I've said this before on here and elsewhere, but I wonder if evil is actually a worse environment because of its utility.

Most attempts at vim modes in other applications seem to be insert or "move" mode, with practically no functionality in what they call normal mode. Whereas evil emulates largely most of vim(far behind normal and insert modes too), but when it does eventually fall down you're really not expecting it. My go-to example for this is using the expression register, the number of times I've typed a vim expression in to emacs when using the expression register is ridiculous.

When tools aren't so functional you're basically always expecting them to fail, so it isn't such a shock when you can't even ciw or whatever. My point -- or perhaps question -- is what is really the better solution; one which almost 100% seamless or one which is practically useless from the outset.

I don't know a good one, I honestly just use vim.

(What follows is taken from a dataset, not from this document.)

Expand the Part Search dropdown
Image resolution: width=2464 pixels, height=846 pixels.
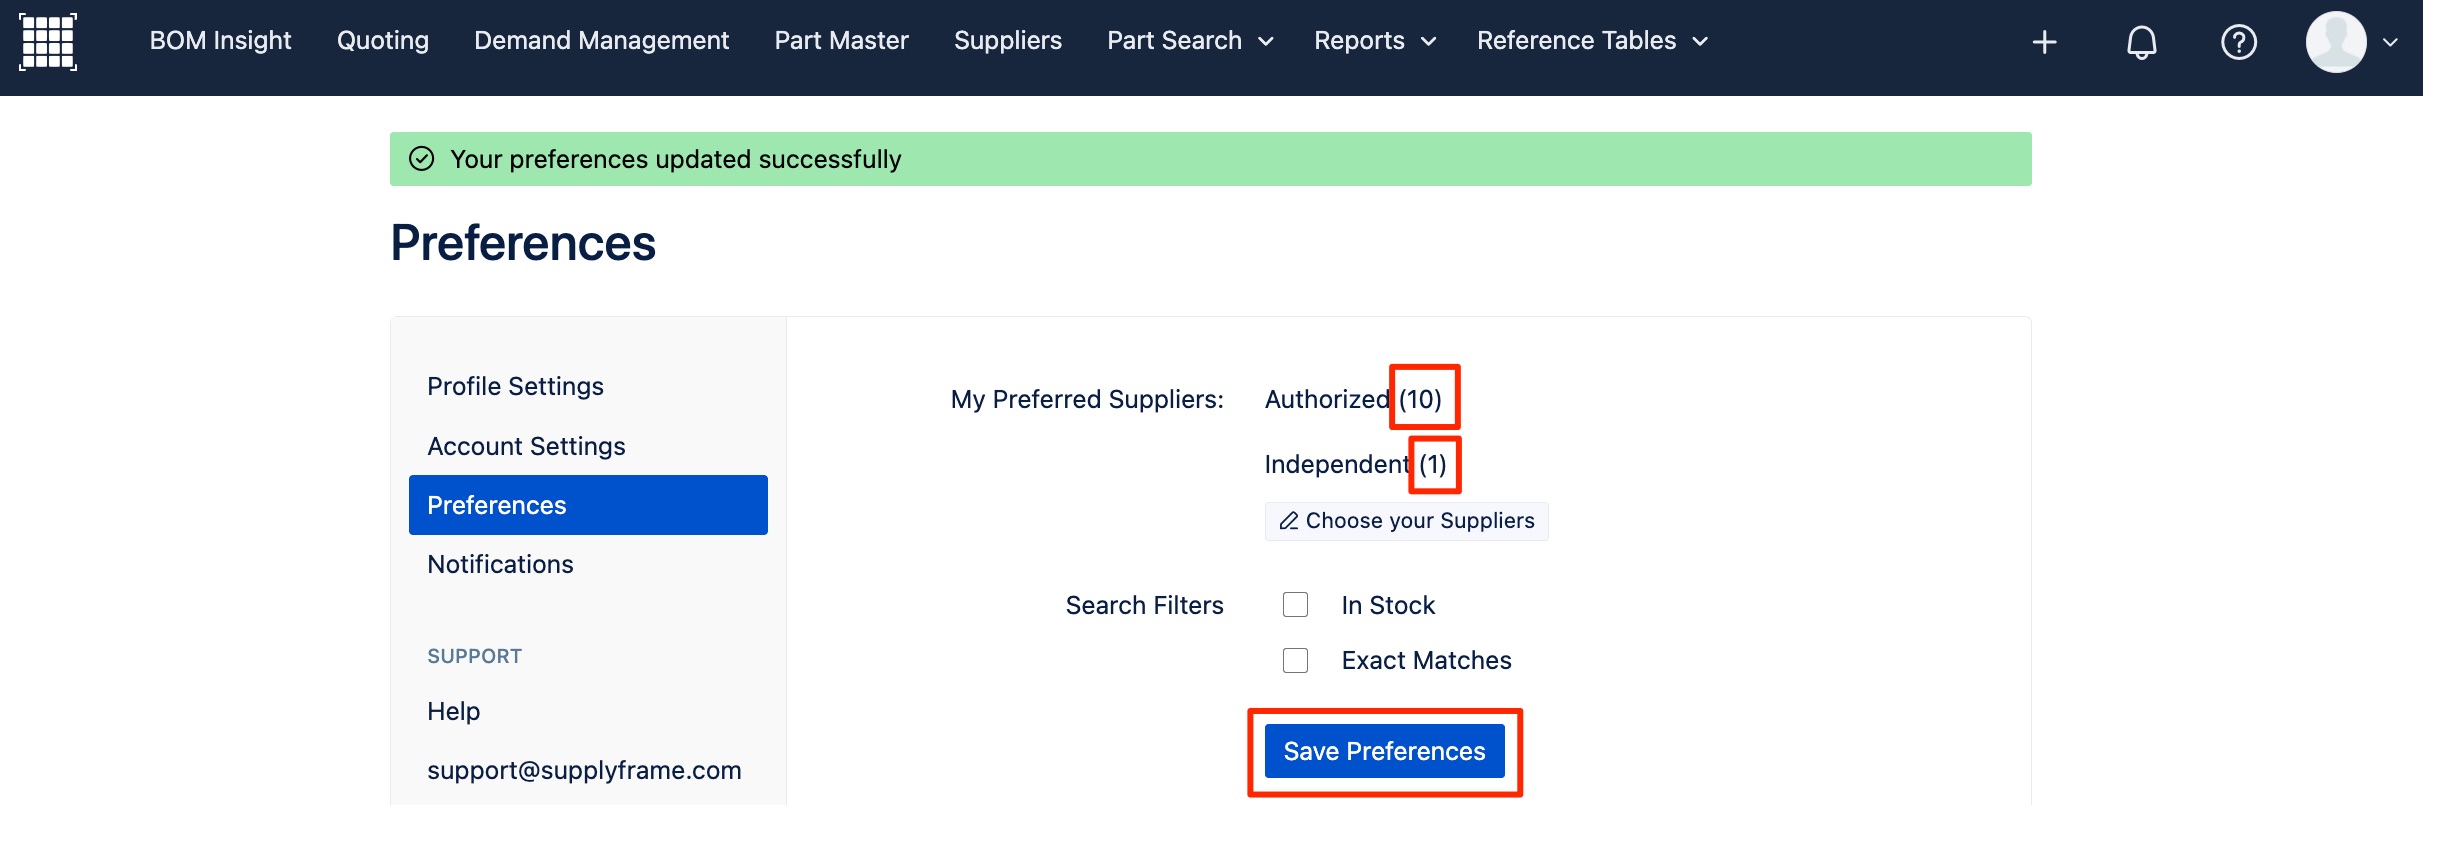(1190, 41)
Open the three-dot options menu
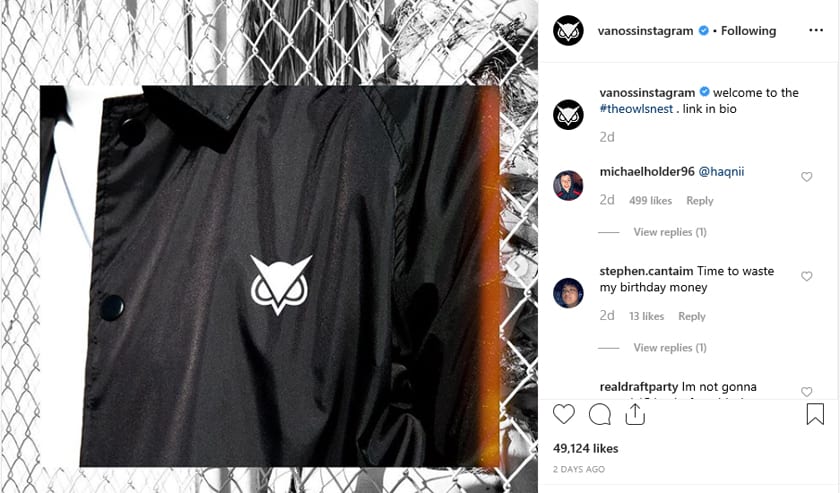 [x=816, y=30]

I will say that the vim mode in Geany leaves a bit to be desired, but otherwise it's what I use if I want something closer to an IDE

I’ve recently started moving over to https://helix-editor.com after using neovim as my main editor for a few years, and despite being more like kakoune than vim (first comes selection, than the action), it’s been relatively intuitive and more pleasant to use in default configuration even than fully customized (neo)vim. I recommend anyone who has the time to try that editing model.
It's already been said, but, Emacs. Ironically. Evil is crazy good (that's an interested juxtaposition). Doom Emacs glues lots of Emacs plugins and functionality extensions together cohesively to create quite an intuitive Vim-like experience.
Neovim [1].

Emacs with evil-mode work pretty well (IMO the best "vi-emulation" within other editors; the vi-plugin in JetBrains-IDEs works also quite well, though), however I learned painfully that you need to know two languages in order to configure it to your needs: Emacs lisp as well as well as vimscript for your vim-configuration. And that is just too heavy for me, so I'm back to Neovim.

There was the very promising OniVim 2 [2], which is very fast and powerful. However fundings were not enough, so the work on it came to a hold.

And then there exists a handful of other modal editors with vim-like modes. Kakoune [3] comes to my mind here, which may be currently the most vim-like non-vim editor actively developed (IMO).

[1] https://neovim.io/

[2] https://v2.onivim.io/

[3] http://kakoune.org/

Edit: typos.

I like spacevim[0] and the vim plugin for VSCode.

[0] https://spacevim.org/

I'm not a huge fan of vim mode vscode. The status bar indications when searching etc. are too small and the paste function is seemingly random where it will put text, it often seems to ignore where your cursor was.

Jetbrains is better at vim emulation.